According to Josh Bivens, of Washington’s Economic Policy Institute, you can trace the slow decline of US workers’ bargaining power in the historical statistics. As the years go by, it requires ever lower levels of unemployment to ignite the wage growth that was once the hallmark of good times. “The decades-long campaign by employers to kick away any sources of economic leverage enjoyed by typical workers seems to have worked,” he tells me. “These workers now get real wage increases only during white-hot labour markets.”

This is the central story of the last four decades, the vast social engineering project to which all our recent presidents and both parties have contributed. Next to this stupendous transformation, all the culture wars and flag-fights and stupid tweets fade into insignificance.

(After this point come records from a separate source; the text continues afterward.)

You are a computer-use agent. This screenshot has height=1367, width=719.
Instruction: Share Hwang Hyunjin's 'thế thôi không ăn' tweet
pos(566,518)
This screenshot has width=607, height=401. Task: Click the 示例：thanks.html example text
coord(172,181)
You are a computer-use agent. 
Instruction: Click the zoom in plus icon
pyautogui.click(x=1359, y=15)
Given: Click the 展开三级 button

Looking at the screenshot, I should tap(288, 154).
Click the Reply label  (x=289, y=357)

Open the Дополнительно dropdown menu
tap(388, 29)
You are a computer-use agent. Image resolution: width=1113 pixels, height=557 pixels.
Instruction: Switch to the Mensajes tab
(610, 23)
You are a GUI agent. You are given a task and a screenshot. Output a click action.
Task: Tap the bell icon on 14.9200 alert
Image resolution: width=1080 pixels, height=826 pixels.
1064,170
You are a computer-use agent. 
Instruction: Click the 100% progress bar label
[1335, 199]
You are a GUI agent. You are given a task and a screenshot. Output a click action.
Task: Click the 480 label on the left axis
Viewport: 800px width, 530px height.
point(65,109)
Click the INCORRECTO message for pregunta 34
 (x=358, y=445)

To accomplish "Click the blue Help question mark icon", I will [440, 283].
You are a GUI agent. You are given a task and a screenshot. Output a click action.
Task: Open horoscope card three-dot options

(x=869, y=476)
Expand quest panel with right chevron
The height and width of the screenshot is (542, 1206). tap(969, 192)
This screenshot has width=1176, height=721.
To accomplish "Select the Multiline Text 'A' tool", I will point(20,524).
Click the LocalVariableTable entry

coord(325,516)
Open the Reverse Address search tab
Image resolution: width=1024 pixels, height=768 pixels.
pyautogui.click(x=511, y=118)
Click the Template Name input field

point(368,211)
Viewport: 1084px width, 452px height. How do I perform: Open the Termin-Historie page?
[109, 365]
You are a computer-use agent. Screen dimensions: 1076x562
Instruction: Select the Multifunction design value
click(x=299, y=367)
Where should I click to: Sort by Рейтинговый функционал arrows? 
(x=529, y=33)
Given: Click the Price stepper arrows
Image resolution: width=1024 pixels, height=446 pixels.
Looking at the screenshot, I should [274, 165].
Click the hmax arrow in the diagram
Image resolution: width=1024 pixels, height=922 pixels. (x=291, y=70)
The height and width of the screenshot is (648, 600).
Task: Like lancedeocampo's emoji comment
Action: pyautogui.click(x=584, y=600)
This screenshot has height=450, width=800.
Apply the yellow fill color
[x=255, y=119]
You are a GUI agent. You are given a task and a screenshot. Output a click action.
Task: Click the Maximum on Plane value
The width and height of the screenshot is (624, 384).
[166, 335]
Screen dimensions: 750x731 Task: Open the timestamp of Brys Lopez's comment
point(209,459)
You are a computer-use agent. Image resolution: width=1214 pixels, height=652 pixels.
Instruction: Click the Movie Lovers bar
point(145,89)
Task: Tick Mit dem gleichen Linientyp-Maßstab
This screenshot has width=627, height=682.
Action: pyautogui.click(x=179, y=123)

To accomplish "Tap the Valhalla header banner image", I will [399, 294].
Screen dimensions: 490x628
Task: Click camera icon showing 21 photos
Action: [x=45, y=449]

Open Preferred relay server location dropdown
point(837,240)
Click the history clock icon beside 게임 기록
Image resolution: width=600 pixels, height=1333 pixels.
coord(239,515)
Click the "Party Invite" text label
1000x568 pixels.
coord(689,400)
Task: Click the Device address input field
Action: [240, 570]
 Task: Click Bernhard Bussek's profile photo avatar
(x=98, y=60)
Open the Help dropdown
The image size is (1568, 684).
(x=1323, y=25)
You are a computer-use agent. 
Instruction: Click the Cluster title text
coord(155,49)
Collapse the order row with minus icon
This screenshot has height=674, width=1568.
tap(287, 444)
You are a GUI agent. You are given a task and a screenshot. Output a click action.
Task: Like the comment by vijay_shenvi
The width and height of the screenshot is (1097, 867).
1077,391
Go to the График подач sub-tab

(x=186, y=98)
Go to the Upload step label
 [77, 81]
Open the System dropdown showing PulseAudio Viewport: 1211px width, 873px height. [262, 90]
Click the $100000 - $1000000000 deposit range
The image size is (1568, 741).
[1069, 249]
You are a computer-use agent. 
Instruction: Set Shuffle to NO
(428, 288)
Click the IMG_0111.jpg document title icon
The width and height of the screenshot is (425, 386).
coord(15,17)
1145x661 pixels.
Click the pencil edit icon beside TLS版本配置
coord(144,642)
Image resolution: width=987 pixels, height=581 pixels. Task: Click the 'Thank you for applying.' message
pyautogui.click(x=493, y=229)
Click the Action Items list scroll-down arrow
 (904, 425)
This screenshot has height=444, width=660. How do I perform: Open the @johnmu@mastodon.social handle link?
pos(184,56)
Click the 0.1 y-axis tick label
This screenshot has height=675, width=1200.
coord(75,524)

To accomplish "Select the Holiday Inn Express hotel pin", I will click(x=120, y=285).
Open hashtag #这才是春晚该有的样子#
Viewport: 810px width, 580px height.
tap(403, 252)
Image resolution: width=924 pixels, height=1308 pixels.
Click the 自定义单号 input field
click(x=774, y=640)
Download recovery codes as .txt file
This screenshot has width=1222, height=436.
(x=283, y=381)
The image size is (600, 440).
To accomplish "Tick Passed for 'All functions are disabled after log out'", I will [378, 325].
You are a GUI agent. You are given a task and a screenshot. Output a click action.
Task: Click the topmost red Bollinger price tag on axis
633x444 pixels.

Vast social engineering might be overdoing it but yes, a bipartisan attempt to reform this part of the economy.

The why being that it is better for us all if this is so. Think about the business cycle for a moment. We have a boom, growth occurs, then inflation rears its head and we've got to slam on the brakes with an interest rate rise - what we might call an engineered recession. The faster the wages rises occur in said boom the faster we've got to slam on the brakes. So, change the manner in which those wage rises occur and we can let the boom run for longer.

Another way to put this is that Phillips Curve. The point being that we don't have to run along it, or only do so. We can also shift it by changing the underlying microeconomics of the labour market. So, we did.

The reason we did was because people noted that we had a ratchet effect going on. The unemployment level at which we had to raise interest rates kept rising every boom. The unemployment in each recession was higher again - and higher again every recession. We were ending up with an ever more significant portion of the population entirely locked out of the world of work - and the independence, self worth and income that goes with it.  

Thus, change the labour market so as to stop that portion being entirely locked out. The flip side of this is that wages rise only at ever lower levels of unemployment. Actually, the very thing we've been trying to engineer.

Frank is right in that this was planned of course. It's the basis of much of the work of Richard Layard for example. Dean Baker, Paul Krugman and Brad Delong have all been arguing that the Federal Reserve should delay raising interest rates precisely because this change has occurred, we're still not at that non-accelerating inflation rate of unemployment. But to complain about it does seem most odd. The aim has all along been to make sure that we don't have swathes of the population rotting away in permanent unemployment. Something we've achieved and now he's complaining?